▶ _What you will do_
(1) In the profile of Deborah Halpern, which of her sculptures became the basis for Melbourne's tourism image?
(2) From the profile of Deborah Halpern, extract word for word the passage that opens with the words containing "Smile you must" and closes with "as the marigolds.".

======== Excerpt

Smile you must when you visit Halpern. The faces of her sculptures may grimace or stare, laugh or meditate but they also tickle the spirit. Here is a cat's face on a wavy plant stem, here a heart or a striped triangle, each of them growing on rusted metal, sculpture flowers bright as the marigolds.

Here is another angel, flying from the ceiling of her studio. Here is a series of vases waiting for flowers. Their double faces are so friendly it seems the studio is filled with people, though there is only Halpern and me, and a neighboring sculptor, Ange Nagel, painstakingly cutting ceramic tiles.

Halpern smiles easily. She greets me laughing at the muddy bottom of her steep Warrandyte driveway, cursing her neighbors' insults to the bush but unconcerned about the mudslide which forces her to take a couple of runs in her battered van before she makes it through the overhanging gum leaves into what is half a sculpture garden and half an outdoor workshop.

Her home is dominated by the studio, as is her life. She finds herself working in her pyjamas. She went through a recent state of doing a painting every morning before breakfast - until the good paper ran out.

Halpern is one of Melbourne's most successful artists; the Angel is one of the city's best known sculptures. Her Southbank sculpture, Ophelia, last year became the basis for Melbourne's tourism image. But art still doesn't make much money and what she has she spends on buying art or employing other artists.

Perhaps it was inevitable that Deborah Halpern would live this way. Having no money seems to go with the territory of being creative and choosing your own life, of dripping Warrandyte gums and great art in the garden, of conversation splattered with laughter and studio floors spattered with paint.

================
======== Given entries

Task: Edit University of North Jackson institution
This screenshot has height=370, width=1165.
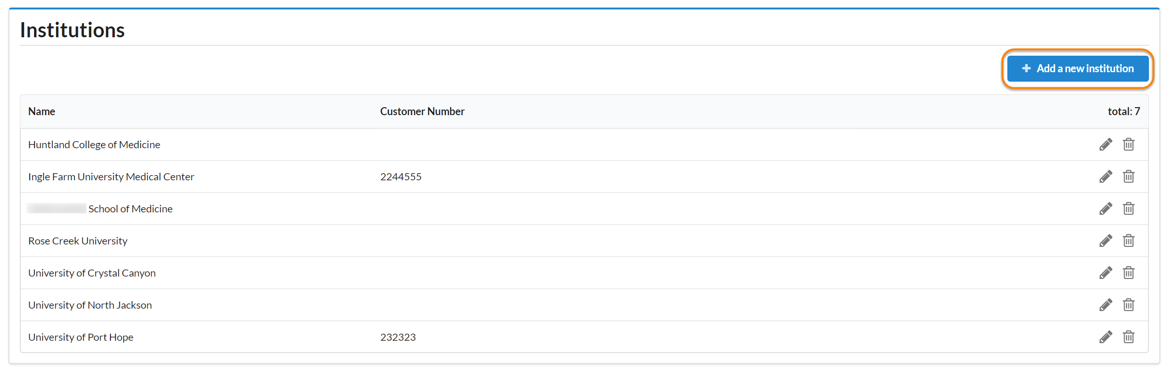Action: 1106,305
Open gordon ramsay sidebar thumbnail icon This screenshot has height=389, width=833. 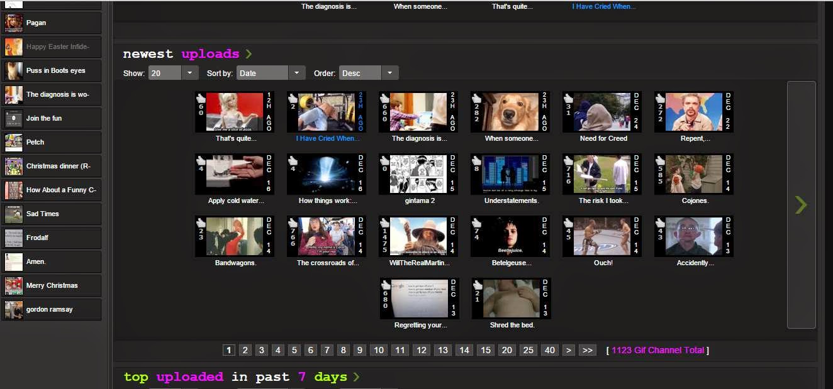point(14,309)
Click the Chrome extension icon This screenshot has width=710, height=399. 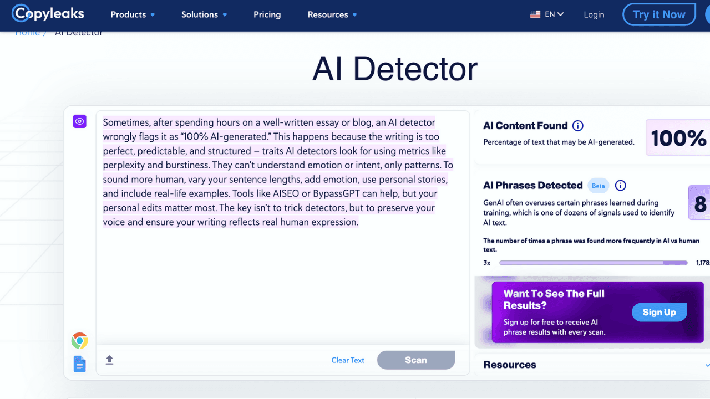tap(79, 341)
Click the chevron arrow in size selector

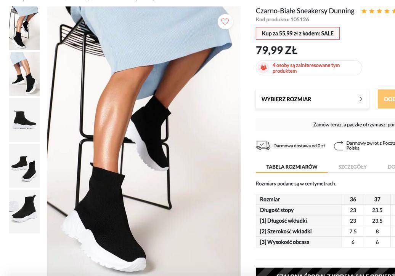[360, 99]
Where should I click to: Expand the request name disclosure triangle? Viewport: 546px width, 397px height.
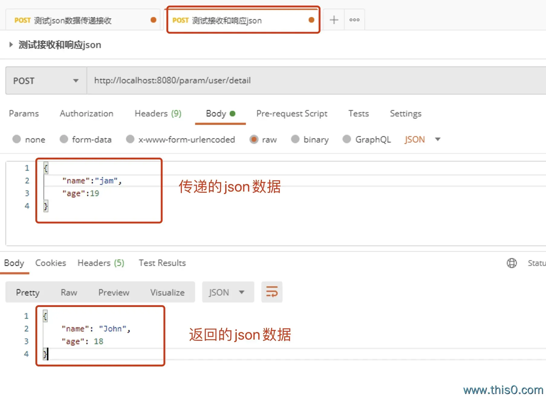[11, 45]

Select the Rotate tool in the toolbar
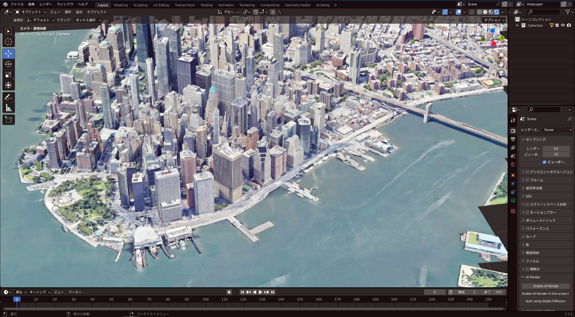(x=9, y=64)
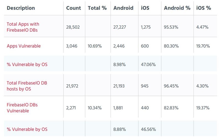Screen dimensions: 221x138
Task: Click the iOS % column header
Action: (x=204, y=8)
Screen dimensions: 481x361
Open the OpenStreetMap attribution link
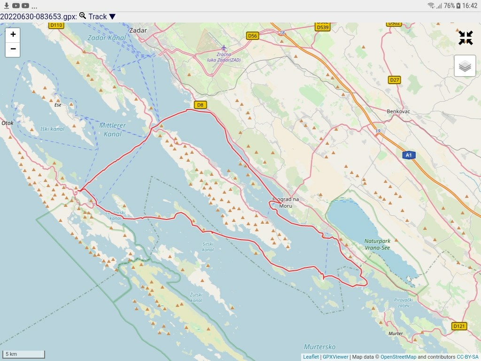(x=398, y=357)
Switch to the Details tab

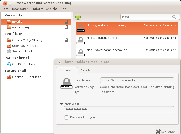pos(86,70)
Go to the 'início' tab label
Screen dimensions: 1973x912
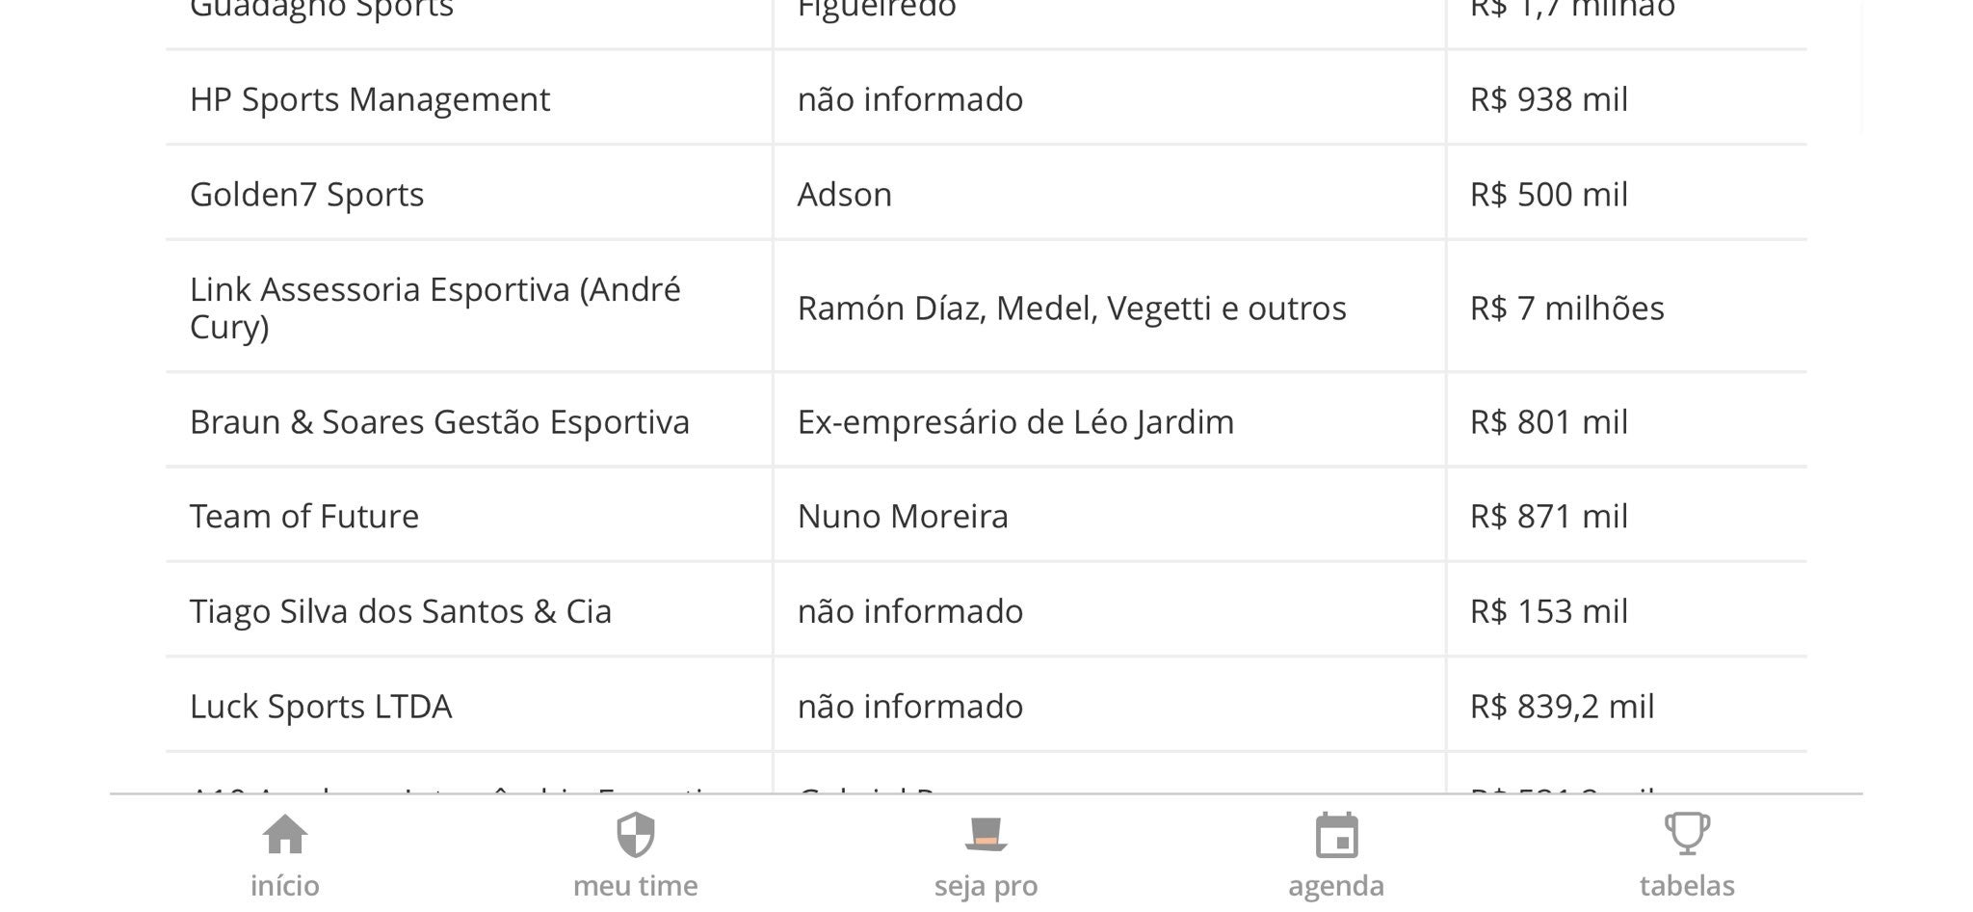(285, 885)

================
======== Given entries

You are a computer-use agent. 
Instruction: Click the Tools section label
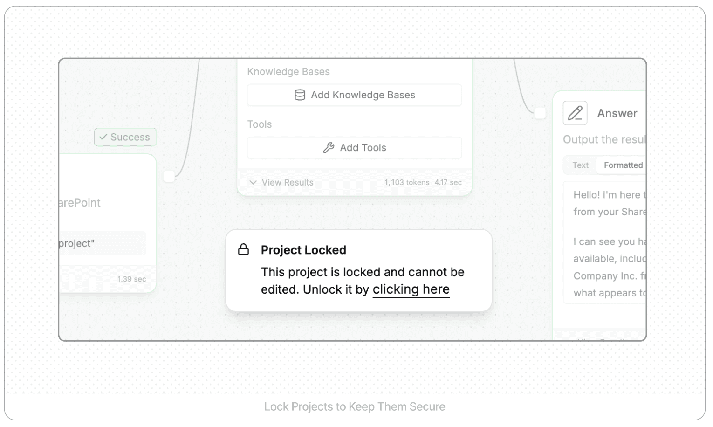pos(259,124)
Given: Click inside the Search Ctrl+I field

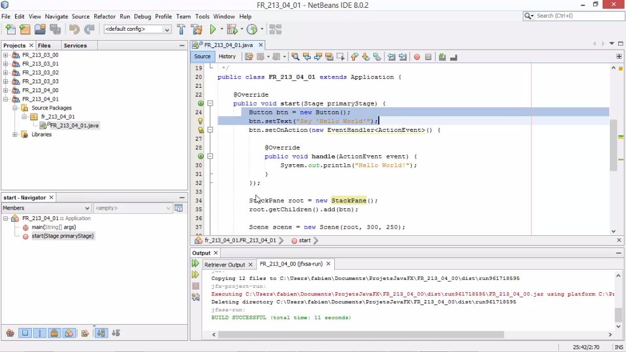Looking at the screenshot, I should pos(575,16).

================

▶ _Task-by-task outputs_
(1) Ophelia, her Southbank sculpture.

(2)
Smile you must when you visit Halpern. The faces of her sculptures may grimace or stare, laugh or meditate but they also tickle the spirit. Here is a cat's face on a wavy plant stem, here a heart or a striped triangle, each of them growing on rusted metal, sculpture flowers bright as the marigolds.